++++ Material provided
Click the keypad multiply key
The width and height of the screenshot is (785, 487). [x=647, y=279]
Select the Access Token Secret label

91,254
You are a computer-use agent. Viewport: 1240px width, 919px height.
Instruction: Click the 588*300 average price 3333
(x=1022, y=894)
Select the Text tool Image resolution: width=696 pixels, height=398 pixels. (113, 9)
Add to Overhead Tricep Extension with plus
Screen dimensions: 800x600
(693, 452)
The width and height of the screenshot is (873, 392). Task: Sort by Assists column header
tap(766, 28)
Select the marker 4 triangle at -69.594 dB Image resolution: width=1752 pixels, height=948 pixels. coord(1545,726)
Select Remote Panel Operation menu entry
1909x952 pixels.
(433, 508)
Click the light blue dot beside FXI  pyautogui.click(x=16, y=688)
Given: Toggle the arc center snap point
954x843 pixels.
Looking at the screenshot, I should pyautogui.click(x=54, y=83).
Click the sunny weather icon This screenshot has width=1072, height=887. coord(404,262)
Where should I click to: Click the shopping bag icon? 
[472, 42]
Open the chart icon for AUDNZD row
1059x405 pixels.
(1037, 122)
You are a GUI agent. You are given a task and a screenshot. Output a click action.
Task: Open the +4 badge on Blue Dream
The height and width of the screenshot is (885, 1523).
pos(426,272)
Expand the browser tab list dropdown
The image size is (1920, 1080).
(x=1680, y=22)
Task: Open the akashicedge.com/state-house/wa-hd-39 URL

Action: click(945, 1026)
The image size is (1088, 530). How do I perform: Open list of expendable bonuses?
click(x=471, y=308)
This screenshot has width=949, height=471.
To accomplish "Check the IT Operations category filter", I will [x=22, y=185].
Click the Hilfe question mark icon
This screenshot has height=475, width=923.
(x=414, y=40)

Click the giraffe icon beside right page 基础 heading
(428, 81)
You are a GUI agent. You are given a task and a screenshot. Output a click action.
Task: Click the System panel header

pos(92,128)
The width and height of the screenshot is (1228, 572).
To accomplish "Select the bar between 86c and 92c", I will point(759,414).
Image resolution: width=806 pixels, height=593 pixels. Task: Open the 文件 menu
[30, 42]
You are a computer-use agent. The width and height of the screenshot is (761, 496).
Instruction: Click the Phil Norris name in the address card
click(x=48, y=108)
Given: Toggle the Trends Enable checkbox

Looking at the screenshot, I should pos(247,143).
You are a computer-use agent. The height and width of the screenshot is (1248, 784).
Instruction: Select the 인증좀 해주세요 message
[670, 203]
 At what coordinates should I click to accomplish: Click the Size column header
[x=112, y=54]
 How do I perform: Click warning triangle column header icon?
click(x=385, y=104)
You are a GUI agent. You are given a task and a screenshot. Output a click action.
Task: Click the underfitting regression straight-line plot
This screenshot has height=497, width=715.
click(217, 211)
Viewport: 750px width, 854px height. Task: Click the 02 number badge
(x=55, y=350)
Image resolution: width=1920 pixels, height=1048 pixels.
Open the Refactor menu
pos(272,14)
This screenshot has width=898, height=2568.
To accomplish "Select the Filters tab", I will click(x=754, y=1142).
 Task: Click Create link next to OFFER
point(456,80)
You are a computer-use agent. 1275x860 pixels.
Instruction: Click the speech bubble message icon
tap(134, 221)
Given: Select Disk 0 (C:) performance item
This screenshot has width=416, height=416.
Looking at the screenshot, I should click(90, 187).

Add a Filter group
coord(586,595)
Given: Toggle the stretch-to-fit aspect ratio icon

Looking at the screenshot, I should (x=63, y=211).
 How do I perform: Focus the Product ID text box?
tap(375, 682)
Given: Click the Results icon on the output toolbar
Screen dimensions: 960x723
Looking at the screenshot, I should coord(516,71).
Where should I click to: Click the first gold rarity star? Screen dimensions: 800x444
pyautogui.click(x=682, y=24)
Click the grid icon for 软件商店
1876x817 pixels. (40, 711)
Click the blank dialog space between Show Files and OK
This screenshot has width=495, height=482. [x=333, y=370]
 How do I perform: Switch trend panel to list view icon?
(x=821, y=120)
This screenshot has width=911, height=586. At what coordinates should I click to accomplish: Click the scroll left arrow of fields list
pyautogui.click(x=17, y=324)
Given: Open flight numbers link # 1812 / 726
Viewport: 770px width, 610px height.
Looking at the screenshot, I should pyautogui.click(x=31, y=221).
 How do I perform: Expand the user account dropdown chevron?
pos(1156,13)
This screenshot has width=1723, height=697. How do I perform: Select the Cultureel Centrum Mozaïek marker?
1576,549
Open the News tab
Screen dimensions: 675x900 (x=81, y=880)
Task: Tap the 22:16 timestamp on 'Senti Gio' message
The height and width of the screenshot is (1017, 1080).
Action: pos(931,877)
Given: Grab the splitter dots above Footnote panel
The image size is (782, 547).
++++++++
● Task instructions
Write out every entry once more, precisely as it stands.

● Exercise result
Click the keypad multiply key
The width and height of the screenshot is (785, 487). [x=647, y=279]
Select the Access Token Secret label

91,254
You are a computer-use agent. Viewport: 1240px width, 919px height.
Instruction: Click the 588*300 average price 3333
(x=1022, y=894)
Select the Text tool Image resolution: width=696 pixels, height=398 pixels. (113, 9)
Add to Overhead Tricep Extension with plus
Screen dimensions: 800x600
(693, 452)
The width and height of the screenshot is (873, 392). Task: Sort by Assists column header
tap(766, 28)
Select the marker 4 triangle at -69.594 dB Image resolution: width=1752 pixels, height=948 pixels. coord(1545,726)
Select Remote Panel Operation menu entry
1909x952 pixels.
(433, 508)
Click the light blue dot beside FXI  pyautogui.click(x=16, y=688)
Given: Toggle the arc center snap point
954x843 pixels.
Looking at the screenshot, I should pyautogui.click(x=54, y=83).
Click the sunny weather icon This screenshot has width=1072, height=887. coord(404,262)
Where should I click to: Click the shopping bag icon? 
[472, 42]
Open the chart icon for AUDNZD row
1059x405 pixels.
(1037, 122)
You are a GUI agent. You are given a task and a screenshot. Output a click action.
Task: Open the +4 badge on Blue Dream
The height and width of the screenshot is (885, 1523).
pos(426,272)
Expand the browser tab list dropdown
The image size is (1920, 1080).
(x=1680, y=22)
Task: Open the akashicedge.com/state-house/wa-hd-39 URL

Action: click(945, 1026)
The image size is (1088, 530). How do I perform: Open list of expendable bonuses?
click(x=471, y=308)
This screenshot has width=949, height=471.
To accomplish "Check the IT Operations category filter", I will [x=22, y=185].
Click the Hilfe question mark icon
This screenshot has height=475, width=923.
(x=414, y=40)

Click the giraffe icon beside right page 基础 heading
(428, 81)
You are a GUI agent. You are given a task and a screenshot. Output a click action.
Task: Click the System panel header

pos(92,128)
The width and height of the screenshot is (1228, 572).
To accomplish "Select the bar between 86c and 92c", I will point(759,414).
Image resolution: width=806 pixels, height=593 pixels. Task: Open the 文件 menu
[30, 42]
You are a computer-use agent. The width and height of the screenshot is (761, 496).
Instruction: Click the Phil Norris name in the address card
click(x=48, y=108)
Given: Toggle the Trends Enable checkbox

Looking at the screenshot, I should pos(247,143).
You are a computer-use agent. The height and width of the screenshot is (1248, 784).
Instruction: Select the 인증좀 해주세요 message
[670, 203]
 At what coordinates should I click to accomplish: Click the Size column header
[x=112, y=54]
 How do I perform: Click warning triangle column header icon?
click(x=385, y=104)
You are a GUI agent. You are given a task and a screenshot. Output a click action.
Task: Click the underfitting regression straight-line plot
This screenshot has height=497, width=715.
click(217, 211)
Viewport: 750px width, 854px height. Task: Click the 02 number badge
(x=55, y=350)
Image resolution: width=1920 pixels, height=1048 pixels.
Open the Refactor menu
pos(272,14)
This screenshot has width=898, height=2568.
To accomplish "Select the Filters tab", I will click(x=754, y=1142).
 Task: Click Create link next to OFFER
point(456,80)
You are a computer-use agent. 1275x860 pixels.
Instruction: Click the speech bubble message icon
tap(134, 221)
Given: Select Disk 0 (C:) performance item
This screenshot has width=416, height=416.
Looking at the screenshot, I should click(90, 187).

Add a Filter group
coord(586,595)
Given: Toggle the stretch-to-fit aspect ratio icon

Looking at the screenshot, I should (x=63, y=211).
 How do I perform: Focus the Product ID text box?
tap(375, 682)
Given: Click the Results icon on the output toolbar
Screen dimensions: 960x723
Looking at the screenshot, I should coord(516,71).
Where should I click to: Click the first gold rarity star? Screen dimensions: 800x444
pyautogui.click(x=682, y=24)
Click the grid icon for 软件商店
1876x817 pixels. (40, 711)
Click the blank dialog space between Show Files and OK
This screenshot has width=495, height=482. [x=333, y=370]
 How do I perform: Switch trend panel to list view icon?
(x=821, y=120)
This screenshot has width=911, height=586. At what coordinates should I click to accomplish: Click the scroll left arrow of fields list
pyautogui.click(x=17, y=324)
Given: Open flight numbers link # 1812 / 726
Viewport: 770px width, 610px height.
Looking at the screenshot, I should pyautogui.click(x=31, y=221).
 How do I perform: Expand the user account dropdown chevron?
pos(1156,13)
This screenshot has width=1723, height=697. How do I perform: Select the Cultureel Centrum Mozaïek marker?
1576,549
Open the News tab
Screen dimensions: 675x900 (x=81, y=880)
Task: Tap the 22:16 timestamp on 'Senti Gio' message
The height and width of the screenshot is (1017, 1080).
Action: pos(931,877)
Given: Grab the splitter dots above Footnote panel
The image size is (782, 547).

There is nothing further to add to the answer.